● **Item coordinate data**
------------------------------

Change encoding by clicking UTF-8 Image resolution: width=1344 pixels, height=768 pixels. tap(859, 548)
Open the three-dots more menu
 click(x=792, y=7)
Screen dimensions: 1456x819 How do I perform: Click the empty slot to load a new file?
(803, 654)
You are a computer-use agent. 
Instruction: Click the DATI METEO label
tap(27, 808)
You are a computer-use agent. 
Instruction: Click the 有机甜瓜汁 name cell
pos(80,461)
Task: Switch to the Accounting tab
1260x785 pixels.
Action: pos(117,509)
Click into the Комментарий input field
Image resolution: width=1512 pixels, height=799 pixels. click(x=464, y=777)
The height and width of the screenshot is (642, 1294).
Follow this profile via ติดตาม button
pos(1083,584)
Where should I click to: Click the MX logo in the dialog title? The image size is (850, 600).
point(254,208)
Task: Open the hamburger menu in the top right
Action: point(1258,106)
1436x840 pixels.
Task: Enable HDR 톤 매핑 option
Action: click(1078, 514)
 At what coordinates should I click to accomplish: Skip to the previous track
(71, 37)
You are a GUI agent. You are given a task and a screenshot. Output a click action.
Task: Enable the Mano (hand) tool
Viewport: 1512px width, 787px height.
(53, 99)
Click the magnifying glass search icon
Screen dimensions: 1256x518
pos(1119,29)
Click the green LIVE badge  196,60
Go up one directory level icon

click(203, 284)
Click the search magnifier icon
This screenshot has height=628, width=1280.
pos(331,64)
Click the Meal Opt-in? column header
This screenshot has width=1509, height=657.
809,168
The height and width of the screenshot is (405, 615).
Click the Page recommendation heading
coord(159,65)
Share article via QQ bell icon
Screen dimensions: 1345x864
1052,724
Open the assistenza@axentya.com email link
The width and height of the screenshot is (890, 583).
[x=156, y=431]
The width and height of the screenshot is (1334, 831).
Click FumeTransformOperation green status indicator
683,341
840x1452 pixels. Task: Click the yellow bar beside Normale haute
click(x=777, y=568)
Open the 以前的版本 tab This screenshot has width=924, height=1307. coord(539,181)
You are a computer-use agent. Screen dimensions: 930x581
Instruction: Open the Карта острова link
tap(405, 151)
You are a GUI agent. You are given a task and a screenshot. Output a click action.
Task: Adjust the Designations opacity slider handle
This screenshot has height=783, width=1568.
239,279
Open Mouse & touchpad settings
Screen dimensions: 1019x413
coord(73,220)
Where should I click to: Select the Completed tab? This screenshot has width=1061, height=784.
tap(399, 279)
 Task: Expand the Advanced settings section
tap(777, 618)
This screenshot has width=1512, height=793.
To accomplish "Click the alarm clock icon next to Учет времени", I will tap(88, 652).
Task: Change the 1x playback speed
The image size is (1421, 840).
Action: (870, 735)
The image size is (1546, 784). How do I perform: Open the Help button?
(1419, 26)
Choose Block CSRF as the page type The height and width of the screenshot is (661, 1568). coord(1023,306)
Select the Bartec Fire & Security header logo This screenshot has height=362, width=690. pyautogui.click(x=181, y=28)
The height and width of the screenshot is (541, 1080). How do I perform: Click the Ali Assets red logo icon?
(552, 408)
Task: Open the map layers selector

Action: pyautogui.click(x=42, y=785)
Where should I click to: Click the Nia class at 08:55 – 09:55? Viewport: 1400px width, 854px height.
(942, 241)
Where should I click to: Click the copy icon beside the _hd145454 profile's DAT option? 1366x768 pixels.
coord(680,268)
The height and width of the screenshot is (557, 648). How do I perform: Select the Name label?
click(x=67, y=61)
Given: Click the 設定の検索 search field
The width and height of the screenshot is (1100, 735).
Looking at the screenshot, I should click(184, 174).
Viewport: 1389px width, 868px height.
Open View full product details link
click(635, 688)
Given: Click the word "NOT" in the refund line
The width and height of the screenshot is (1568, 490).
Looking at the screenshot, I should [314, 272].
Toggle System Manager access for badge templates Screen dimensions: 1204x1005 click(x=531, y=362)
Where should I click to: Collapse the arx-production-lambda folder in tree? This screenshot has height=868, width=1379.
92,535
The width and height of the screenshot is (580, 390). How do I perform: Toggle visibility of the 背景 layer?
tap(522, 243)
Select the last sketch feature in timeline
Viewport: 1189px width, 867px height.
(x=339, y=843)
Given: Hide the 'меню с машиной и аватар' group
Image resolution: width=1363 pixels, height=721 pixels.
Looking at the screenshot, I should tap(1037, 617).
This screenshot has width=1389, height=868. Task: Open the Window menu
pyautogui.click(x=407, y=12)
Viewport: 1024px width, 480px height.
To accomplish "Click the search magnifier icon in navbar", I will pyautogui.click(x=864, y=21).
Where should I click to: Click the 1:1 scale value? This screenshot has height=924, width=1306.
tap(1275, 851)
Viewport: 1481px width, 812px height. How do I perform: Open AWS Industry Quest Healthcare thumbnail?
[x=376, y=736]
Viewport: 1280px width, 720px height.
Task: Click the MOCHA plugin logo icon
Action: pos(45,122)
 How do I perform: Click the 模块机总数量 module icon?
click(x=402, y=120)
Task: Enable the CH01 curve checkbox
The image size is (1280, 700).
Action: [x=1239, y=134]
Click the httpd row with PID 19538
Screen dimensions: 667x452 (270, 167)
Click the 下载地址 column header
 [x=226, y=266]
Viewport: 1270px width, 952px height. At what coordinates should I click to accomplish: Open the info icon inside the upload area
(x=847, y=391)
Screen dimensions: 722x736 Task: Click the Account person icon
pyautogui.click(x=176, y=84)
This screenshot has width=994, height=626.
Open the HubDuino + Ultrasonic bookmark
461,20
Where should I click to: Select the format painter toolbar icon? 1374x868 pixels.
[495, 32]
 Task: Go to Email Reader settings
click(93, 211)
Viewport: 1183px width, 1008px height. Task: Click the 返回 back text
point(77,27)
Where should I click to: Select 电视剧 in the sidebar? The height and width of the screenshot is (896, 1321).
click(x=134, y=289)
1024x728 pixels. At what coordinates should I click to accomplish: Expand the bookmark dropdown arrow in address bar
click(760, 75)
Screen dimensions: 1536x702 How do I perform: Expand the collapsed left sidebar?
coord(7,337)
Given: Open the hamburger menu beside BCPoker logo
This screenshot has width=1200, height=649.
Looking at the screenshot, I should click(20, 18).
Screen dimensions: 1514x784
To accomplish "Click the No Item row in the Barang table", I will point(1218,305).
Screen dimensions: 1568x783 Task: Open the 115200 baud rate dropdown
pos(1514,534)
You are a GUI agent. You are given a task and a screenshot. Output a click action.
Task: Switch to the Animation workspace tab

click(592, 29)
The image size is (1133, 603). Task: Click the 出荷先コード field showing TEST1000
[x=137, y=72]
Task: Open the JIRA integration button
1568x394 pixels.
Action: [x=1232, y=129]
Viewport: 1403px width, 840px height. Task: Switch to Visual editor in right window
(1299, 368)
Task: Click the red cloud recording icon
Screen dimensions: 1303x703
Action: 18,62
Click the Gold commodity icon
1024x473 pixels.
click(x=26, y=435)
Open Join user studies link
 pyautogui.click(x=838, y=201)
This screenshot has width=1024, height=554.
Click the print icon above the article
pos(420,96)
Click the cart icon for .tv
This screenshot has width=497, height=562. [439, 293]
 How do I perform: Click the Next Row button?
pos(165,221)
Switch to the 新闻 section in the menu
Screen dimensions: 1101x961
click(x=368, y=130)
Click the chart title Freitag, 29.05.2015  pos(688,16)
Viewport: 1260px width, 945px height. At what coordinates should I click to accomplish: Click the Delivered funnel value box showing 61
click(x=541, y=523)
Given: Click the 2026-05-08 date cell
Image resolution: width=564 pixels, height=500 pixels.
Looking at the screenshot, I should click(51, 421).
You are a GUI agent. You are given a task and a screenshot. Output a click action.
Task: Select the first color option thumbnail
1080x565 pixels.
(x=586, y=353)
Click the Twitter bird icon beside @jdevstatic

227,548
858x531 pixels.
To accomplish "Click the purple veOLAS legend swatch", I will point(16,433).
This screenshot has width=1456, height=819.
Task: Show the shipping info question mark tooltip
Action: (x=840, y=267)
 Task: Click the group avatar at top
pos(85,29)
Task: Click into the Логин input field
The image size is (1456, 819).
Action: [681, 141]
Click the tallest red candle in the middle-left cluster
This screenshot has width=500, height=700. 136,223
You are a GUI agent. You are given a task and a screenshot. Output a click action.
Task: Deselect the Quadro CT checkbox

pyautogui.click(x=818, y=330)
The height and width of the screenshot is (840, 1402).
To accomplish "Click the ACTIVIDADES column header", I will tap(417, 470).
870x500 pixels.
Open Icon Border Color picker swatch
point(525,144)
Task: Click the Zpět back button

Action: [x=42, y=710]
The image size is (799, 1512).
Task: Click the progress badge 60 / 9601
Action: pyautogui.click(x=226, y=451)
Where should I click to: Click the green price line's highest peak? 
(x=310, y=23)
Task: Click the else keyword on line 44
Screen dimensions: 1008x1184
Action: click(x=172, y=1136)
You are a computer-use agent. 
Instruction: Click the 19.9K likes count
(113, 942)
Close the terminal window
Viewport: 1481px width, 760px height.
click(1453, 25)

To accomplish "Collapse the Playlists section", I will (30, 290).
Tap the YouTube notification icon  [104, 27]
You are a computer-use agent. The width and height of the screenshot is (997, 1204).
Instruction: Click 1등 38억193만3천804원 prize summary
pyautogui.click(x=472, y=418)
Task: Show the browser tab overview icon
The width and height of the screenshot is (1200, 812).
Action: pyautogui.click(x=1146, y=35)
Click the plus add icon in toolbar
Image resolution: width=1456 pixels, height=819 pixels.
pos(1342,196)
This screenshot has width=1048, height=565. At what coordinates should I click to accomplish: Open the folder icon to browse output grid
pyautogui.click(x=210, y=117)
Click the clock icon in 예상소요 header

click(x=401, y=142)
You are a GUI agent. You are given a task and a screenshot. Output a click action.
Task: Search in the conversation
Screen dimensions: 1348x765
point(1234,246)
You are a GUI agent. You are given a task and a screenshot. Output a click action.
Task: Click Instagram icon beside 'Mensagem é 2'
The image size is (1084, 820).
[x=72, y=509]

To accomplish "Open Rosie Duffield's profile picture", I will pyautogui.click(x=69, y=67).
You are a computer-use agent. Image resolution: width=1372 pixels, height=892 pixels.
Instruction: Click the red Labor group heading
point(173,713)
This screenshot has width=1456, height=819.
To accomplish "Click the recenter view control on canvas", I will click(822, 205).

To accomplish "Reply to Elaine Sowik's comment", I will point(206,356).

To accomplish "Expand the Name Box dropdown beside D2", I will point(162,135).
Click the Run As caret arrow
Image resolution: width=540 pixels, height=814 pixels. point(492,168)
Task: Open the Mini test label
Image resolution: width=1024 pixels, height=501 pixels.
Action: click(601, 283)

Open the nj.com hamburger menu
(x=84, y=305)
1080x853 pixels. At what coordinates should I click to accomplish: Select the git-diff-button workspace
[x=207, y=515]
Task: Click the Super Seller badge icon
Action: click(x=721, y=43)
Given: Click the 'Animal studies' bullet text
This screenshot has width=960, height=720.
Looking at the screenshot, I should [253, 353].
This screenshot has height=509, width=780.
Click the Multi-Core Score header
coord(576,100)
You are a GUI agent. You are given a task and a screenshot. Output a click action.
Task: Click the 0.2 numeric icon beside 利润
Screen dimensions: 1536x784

------------------------------

● **Task to carry out**
Lay out everything from the first line down to the line containing "Image resolution: width=1512" as a Markdown table with the columns Row and Line. Number each row and leave out any blank lines.

● **In response**
| Row | Line |
|---|---|
| 1 | Change encoding by clicking UTF-8 Image resolution: width=1344 pixels, height=768 pixels. tap(859, 548) |
| 2 | Open the three-dots more menu |
| 3 |  click(x=792, y=7) |
| 4 | Screen dimensions: 1456x819 How do I perform: Click the empty slot to load a new file? |
| 5 | (803, 654) |
| 6 | You are a computer-use agent.  |
| 7 | Instruction: Click the DATI METEO label |
| 8 | tap(27, 808) |
| 9 | You are a computer-use agent.  |
| 10 | Instruction: Click the 有机甜瓜汁 name cell |
| 11 | pos(80,461) |
| 12 | Task: Switch to the Accounting tab |
| 13 | 1260x785 pixels. |
| 14 | Action: pos(117,509) |
| 15 | Click into the Комментарий input field |
| 16 | Image resolution: width=1512 pixels, height=799 pixels. click(x=464, y=777) |